Document section -
%%
The motion addresses a key pillar of our sanctions regime: the identification and designation of Russian shipping, including ships operating under Russia’s so-called shadow fleet. The success of our sanctions regime has forced Russia to resort to expensive and complex logistical measures to source sanctioned goods and materials and export oil and gas, often via third countries, as the hon. Member for Strangford (Jim Shannon) mentioned. It is therefore imperative that we target the maritime arteries feeding the Russian war machine, and we welcome the fact that the motion will sanction a further 17 Russian vessels, including 15 from Russia’s shadow fleet. It demonstrates that, no matter how deep Russia sinks into the shadows, the UK and our partners will identify and act against Russian assets and their war machines.
The broader changes to facilitate more effective targeting of Russian shipping and of individuals aiding and abetting Russian aggression are also welcome. The Minister has our full support for those changes. Our commitment to work collaboratively and in a spirit of co-operation with the Government on the development of our Russian sanctions regime will continue, because some things, rightly, are above politics.
%%
Work instructions -
- 1) Translate the following sentence from the remarks on Russian sanctions into French: "The Minister has our full support for those changes."
- 2) From the remarks on Russian sanctions, write out the part that opens with the words containing "The broader changes" and closes with "are above politics.", swapping "full support" for "complete support".

Data lines -
%%
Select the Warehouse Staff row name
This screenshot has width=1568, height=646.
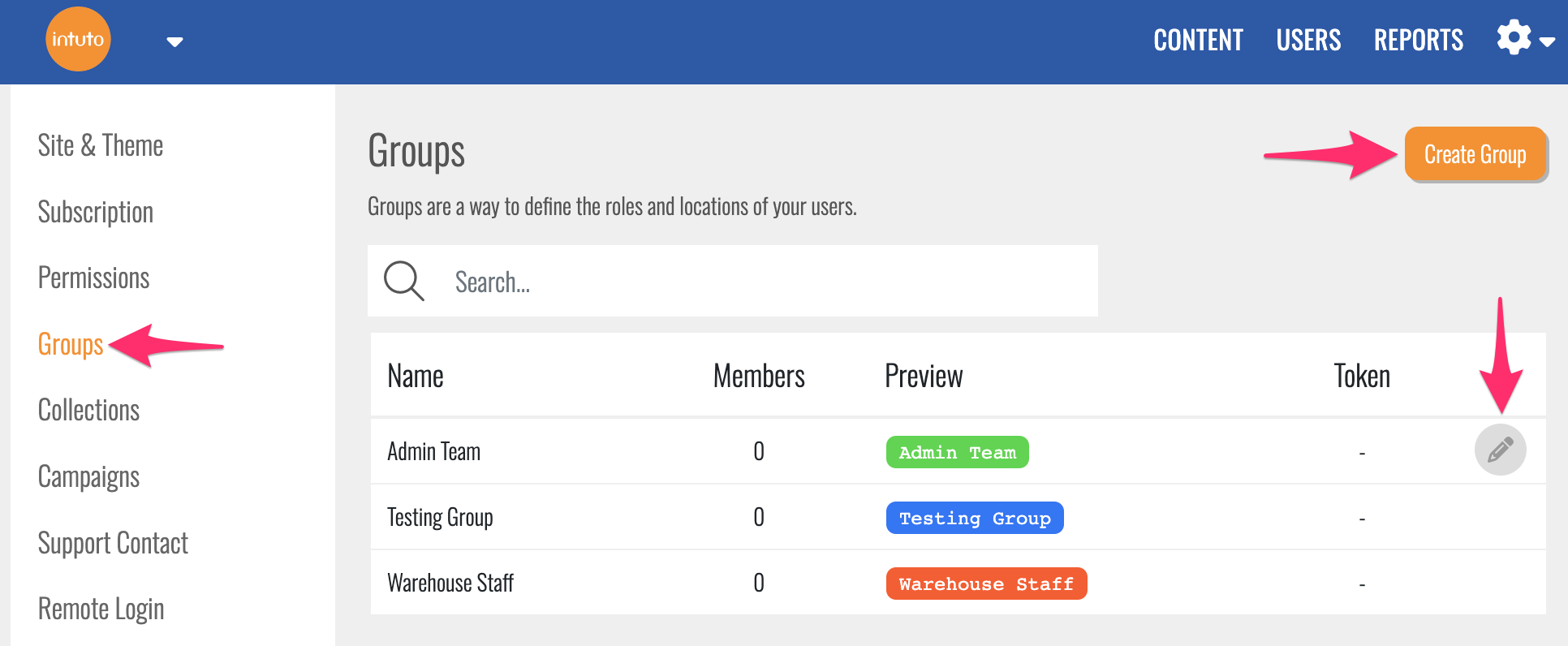450,583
%%
Task solutions -
- 1) Le ministre bénéficie de notre plein soutien pour ces changements.

- 2)
The broader changes to facilitate more effective targeting of Russian shipping and of individuals aiding and abetting Russian aggression are also welcome. The Minister has our complete support for those changes. Our commitment to work collaboratively and in a spirit of co-operation with the Government on the development of our Russian sanctions regime will continue, because some things, rightly, are above politics.